#### [What the task asks]
Go line by line through the data below and work out how many lines contain "will"; the answer is that number alone.

_ _ _ _ _ _ _

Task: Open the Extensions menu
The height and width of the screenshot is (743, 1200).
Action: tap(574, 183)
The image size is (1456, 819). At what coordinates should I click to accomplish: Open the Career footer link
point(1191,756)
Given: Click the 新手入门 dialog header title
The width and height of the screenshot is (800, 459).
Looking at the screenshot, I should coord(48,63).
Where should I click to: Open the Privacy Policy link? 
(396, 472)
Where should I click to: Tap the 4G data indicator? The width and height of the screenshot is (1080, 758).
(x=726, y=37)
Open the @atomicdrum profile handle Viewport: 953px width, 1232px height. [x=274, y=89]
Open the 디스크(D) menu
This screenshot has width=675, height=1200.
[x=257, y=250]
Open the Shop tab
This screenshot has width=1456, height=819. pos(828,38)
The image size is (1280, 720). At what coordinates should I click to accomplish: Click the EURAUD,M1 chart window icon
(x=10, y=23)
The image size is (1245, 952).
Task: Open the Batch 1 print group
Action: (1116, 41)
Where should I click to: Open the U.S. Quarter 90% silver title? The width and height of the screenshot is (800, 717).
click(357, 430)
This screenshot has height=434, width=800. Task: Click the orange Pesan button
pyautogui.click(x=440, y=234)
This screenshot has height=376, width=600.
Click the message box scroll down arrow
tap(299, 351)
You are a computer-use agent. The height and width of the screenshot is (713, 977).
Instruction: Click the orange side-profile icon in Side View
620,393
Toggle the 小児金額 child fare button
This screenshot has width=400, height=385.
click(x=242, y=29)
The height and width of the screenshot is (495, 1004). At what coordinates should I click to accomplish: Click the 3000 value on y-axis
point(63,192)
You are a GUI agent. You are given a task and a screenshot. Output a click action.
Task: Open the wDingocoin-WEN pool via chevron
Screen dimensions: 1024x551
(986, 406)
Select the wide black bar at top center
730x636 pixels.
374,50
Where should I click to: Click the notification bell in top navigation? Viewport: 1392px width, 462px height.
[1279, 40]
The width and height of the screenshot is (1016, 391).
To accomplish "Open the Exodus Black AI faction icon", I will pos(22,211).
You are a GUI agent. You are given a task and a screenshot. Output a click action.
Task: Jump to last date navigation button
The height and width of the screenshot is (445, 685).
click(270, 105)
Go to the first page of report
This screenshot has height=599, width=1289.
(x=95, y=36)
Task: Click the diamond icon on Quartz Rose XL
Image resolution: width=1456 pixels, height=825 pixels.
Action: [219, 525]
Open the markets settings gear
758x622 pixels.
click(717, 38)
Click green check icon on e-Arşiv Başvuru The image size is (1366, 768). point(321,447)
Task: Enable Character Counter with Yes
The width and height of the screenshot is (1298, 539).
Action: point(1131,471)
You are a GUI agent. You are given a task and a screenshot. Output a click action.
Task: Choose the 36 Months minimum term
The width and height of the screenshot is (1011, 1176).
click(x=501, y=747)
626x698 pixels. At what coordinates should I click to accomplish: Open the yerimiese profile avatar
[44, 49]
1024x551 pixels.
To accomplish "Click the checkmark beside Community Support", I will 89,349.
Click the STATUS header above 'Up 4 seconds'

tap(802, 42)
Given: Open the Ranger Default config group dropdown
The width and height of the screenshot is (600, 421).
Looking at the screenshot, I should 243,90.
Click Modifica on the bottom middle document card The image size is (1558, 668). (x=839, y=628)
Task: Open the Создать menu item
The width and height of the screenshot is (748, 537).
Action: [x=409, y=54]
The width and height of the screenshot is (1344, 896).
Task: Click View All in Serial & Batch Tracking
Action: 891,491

_ _ _ _ _ _ _

#### [Task response]
2